| WHAT THE TASK ASKS |
Once you have located the line containing "The width and height of the screenshot is (622, 388)." in the material below, return it exactly along with each line after it through the line containing "Given: Click the ellipsis".

| THE DATA |

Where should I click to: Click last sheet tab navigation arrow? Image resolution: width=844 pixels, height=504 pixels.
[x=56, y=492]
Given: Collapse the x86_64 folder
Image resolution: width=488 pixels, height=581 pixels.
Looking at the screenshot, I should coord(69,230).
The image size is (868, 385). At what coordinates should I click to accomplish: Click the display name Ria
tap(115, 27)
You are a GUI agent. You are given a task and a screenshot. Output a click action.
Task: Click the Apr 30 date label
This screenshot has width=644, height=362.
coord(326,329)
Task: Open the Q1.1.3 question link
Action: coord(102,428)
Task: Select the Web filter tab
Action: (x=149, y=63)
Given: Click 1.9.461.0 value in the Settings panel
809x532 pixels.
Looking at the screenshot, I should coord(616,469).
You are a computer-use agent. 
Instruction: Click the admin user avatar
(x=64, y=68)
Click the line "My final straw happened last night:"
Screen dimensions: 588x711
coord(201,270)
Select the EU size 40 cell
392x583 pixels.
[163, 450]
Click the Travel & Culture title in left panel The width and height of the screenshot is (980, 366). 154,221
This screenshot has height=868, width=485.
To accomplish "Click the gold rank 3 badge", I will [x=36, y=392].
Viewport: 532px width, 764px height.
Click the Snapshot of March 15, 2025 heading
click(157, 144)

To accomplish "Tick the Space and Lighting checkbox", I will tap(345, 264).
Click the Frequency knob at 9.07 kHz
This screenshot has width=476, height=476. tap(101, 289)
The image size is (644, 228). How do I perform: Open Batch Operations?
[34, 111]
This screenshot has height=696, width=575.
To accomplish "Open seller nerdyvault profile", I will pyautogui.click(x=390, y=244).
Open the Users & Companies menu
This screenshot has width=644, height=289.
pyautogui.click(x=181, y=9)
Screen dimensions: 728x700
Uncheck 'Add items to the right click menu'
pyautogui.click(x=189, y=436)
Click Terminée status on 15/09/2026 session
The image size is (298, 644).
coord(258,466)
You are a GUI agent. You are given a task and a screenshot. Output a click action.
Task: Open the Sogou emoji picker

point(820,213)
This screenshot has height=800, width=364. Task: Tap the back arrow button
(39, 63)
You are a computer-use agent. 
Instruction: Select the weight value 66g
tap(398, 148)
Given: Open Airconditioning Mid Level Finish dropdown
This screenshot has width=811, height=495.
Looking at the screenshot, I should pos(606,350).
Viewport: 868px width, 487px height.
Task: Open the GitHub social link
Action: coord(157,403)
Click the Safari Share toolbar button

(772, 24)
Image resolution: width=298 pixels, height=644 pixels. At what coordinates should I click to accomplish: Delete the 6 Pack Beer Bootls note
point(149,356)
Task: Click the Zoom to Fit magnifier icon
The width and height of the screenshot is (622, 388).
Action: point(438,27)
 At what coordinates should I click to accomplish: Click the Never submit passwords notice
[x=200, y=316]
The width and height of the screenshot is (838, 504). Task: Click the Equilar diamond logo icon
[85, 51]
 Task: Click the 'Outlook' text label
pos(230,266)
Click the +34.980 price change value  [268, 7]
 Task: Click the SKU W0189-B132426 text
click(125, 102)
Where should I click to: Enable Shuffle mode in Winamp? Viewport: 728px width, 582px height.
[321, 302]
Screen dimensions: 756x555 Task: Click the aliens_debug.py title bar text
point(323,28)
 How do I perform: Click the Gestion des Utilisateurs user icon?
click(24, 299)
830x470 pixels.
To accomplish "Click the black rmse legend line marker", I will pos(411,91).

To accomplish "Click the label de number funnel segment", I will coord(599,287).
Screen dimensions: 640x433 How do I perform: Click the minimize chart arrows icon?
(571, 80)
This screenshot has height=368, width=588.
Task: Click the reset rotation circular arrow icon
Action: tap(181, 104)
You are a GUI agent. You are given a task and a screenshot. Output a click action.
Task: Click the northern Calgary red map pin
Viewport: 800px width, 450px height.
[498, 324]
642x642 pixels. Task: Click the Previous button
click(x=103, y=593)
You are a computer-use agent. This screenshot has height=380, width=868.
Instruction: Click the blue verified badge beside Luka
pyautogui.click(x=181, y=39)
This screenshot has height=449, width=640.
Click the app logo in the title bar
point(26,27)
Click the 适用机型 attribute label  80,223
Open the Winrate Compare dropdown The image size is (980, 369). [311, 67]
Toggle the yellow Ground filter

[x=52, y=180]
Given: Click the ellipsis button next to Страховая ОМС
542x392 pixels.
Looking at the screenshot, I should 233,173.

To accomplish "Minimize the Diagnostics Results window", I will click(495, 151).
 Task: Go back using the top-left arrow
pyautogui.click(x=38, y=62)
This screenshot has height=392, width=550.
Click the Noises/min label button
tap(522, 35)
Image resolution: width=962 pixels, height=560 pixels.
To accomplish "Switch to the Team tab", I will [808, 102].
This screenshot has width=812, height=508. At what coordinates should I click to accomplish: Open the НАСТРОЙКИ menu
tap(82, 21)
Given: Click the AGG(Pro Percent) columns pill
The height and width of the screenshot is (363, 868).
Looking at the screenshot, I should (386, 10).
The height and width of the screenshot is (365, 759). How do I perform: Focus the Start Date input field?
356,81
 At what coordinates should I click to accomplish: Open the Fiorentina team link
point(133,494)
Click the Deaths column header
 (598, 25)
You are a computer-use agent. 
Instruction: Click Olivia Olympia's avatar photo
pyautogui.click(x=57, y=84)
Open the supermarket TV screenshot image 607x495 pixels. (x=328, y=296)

| FINAL ANSWER |
The width and height of the screenshot is (622, 388).
Action: point(438,27)
 At what coordinates should I click to accomplish: Click the Never submit passwords notice
[x=200, y=316]
The width and height of the screenshot is (838, 504). Task: Click the Equilar diamond logo icon
[85, 51]
 Task: Click the 'Outlook' text label
pos(230,266)
Click the +34.980 price change value  [268, 7]
 Task: Click the SKU W0189-B132426 text
click(125, 102)
Where should I click to: Enable Shuffle mode in Winamp? Viewport: 728px width, 582px height.
[321, 302]
Screen dimensions: 756x555 Task: Click the aliens_debug.py title bar text
point(323,28)
 How do I perform: Click the Gestion des Utilisateurs user icon?
click(24, 299)
830x470 pixels.
To accomplish "Click the black rmse legend line marker", I will pos(411,91).

To accomplish "Click the label de number funnel segment", I will coord(599,287).
Screen dimensions: 640x433 How do I perform: Click the minimize chart arrows icon?
(571, 80)
This screenshot has height=368, width=588.
Task: Click the reset rotation circular arrow icon
Action: tap(181, 104)
You are a GUI agent. You are given a task and a screenshot. Output a click action.
Task: Click the northern Calgary red map pin
Viewport: 800px width, 450px height.
[498, 324]
642x642 pixels. Task: Click the Previous button
click(x=103, y=593)
You are a computer-use agent. This screenshot has height=380, width=868.
Instruction: Click the blue verified badge beside Luka
pyautogui.click(x=181, y=39)
This screenshot has height=449, width=640.
Click the app logo in the title bar
point(26,27)
Click the 适用机型 attribute label  80,223
Open the Winrate Compare dropdown The image size is (980, 369). [311, 67]
Toggle the yellow Ground filter

[x=52, y=180]
Given: Click the ellipsis button next to Страховая ОМС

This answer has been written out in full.